■ **Stated task 1**
List every date or year mentioned in the case commentary on Clarke v. Sun Life Assurance Company of Canada.
■ **Stated task 2**
Carry the case commentary on Clarke v. Sun Life Assurance Company of Canada forward from its final sentence.

■ **Excerpted text**
========

The Court of Appeal’s decision in Clarke v. Sun Life Assurance Company of Canada is another addition to the jurisprudence considering when time runs for a benefits denial claim. It delineates the extent to which a denial must be unequivocal to cause the claimant to know the insurer has breached the benefit obligation.
The appellant made a claim for long-term disability benefits after she stopped working due to health problems in 2011. By letter of March 19, 2012, Sun Life denied her claim and advised that three levels of appeal were available. She appealed. By letter of February 24, 2014, Sun Life advised the appellant that it had approved the benefits for a period ending in April 2013 but was otherwise denying her claim.

========

■ **Given information**

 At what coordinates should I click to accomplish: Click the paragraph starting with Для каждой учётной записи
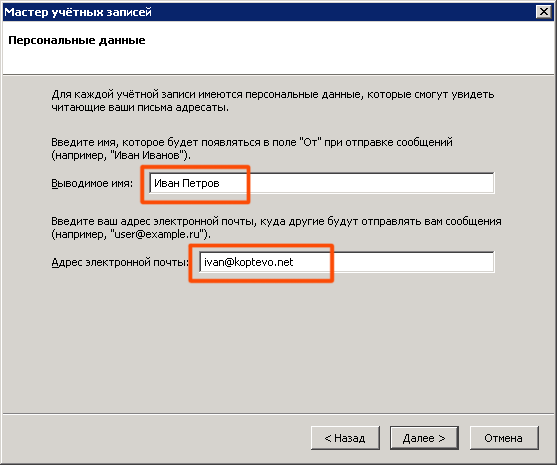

========

■ **Output 1**
2011; March 19, 2012; February 24, 2014; April 2013

■ **Output 2**
The motion judge found that the February 2014 letter was not a sufficiently clear denial to cause the appellant to know that she had sustained damage (the benefits denial). The Court of Appeal overturned this finding. The letter informed the appellant that Sun Life was denying her benefits, which is the breach that founded her cause of action. More explicit correspondence was unnecessary:
[15] The motion judge started her analysis under the Limitations Act, 2002 by considering the date the injury, loss or damage occurred: ss. 5(1)(a)(i) and (b). The motion judge did not accept Sun Life’s submission that the February 24, 2014 letter marked the time at which Ms. Clarke first knew that an injury, loss or damage had occurred. She described the letter as “equivocal” and noted that it “did not use the language of refusal or denial”: at para. 21. She concluded that it was “not clear that the words used by the Sun Life letter of February 24, 2014 [were] a denial of disability benefits that amounted to ‘injury, loss or damage’”: at para. 23. She ultimately found, at para. 30, that the limitation period commenced with the denial communicated to Ms. Clarke by Sun Life on June 19, 2017, notwithstanding that that letter also did not use language of denial.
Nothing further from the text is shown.